Overview
One of the best traditional long routes in Scandinavia
Getting There
The route is on the south pillar of the mountain Mongejura on the north side of the Romsdalen walley app. 1 hour west from the city of DombÄs.
In the small village of Marstein, park west of the graveyard!!
Take the path from the parkinglot up to the start of the the climb, app. 1 hour.
Route Description
Sydpillaren or South Pillar is a great and beautiful route with 24 pitches of traditional climbing. It has three pitches of Norwegian grade 6(5.9+).The rest is easier climbing on ledges, fourth classing and pitches up to Norwegian 6-(5.8).
There is not a single bolt on the route, but all the belays are good.
The rock is firm exept for the 22:e pitch, which is loose with blocks on top of eachother.
Essential Gear
Normal tradrack with cams up to 4"
External Links
For topo,info and more routes in Romsdalen(trollwall), buy the book "Klatring i Romsdalen"

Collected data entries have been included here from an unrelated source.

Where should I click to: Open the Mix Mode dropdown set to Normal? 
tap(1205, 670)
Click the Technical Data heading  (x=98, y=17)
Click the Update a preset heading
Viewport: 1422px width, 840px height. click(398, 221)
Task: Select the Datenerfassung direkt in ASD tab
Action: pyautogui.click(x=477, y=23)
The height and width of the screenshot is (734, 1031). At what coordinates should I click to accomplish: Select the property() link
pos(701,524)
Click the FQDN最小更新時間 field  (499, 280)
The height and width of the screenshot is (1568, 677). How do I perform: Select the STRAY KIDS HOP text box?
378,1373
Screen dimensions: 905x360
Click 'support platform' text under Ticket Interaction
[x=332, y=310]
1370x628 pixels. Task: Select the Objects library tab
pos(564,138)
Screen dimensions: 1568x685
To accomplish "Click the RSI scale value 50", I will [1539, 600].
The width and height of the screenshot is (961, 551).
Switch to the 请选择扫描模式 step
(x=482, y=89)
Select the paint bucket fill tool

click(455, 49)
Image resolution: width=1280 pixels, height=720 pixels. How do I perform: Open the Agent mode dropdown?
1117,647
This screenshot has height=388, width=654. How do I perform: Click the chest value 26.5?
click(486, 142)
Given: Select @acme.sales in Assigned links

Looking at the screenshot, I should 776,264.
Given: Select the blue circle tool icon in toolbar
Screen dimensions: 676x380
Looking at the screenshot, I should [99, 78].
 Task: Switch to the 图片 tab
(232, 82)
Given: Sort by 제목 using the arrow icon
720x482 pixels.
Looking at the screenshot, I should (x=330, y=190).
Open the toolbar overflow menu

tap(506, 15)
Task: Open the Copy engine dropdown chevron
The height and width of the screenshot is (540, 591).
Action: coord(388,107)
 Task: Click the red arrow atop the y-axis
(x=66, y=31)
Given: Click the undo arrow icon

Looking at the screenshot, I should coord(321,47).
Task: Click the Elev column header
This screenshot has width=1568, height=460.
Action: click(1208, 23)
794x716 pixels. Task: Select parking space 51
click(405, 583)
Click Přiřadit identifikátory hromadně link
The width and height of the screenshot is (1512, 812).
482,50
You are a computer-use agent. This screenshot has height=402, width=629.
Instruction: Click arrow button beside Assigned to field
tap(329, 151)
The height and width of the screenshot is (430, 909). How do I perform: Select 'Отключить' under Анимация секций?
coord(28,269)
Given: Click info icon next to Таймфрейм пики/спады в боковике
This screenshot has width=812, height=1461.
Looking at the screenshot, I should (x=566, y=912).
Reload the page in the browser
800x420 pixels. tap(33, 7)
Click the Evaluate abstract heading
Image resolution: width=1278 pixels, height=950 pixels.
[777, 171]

hucksquaw - Aug 7, 2015 6:31 am - Hasn't voted
Wrong grade conversions!The grade conversions on this page are totaly wrong. Grade 6 norwegian is not 5.9+ and grade 6- norwegian is definitely not 5.8. Grade 6 is closer 5.10 climbing and 6- is closer to 5.10- (or maybe old school 5.9+). If 5.9 climbers go up on this route thinking it will be a cruiser, they are in for a surprise.
surfarn73 - Oct 31, 2015 7:44 pm - Hasn't voted
Right gradesTotallly wrong?? I say that its perfect for 5.9 climbers who is used to long routes. I climb 5.9 in the US at my best. I have climbed many Classic 5.9 routes in Yosemite and I say that its app. the same difficulty as norweigen grade 6. But its a long route and doing a grade 6 on ropelength 16 can be hard. I have climbed the route four times. Best regards surfarn 73
Borrows - Feb 1, 2019 8:36 am - Voted 10/10
Re: Right gradesTotaly correct Surfarn73.
giuseppe_miotti - Sep 4, 2021 7:35 am - Hasn't voted
Some memoriesI climbed the route in 2007. I found it hard because it's quite athletic. I confirm the grade. We only found two pegs in 24 pitches. We took 12 hours (three climbers team). I wish to point that after the last difficult pitch there are some other easy pitches. It was dark and maybe we mistook the right route but we climbed some other 4/5 pitches grade III/IV. Fantastic route!!!!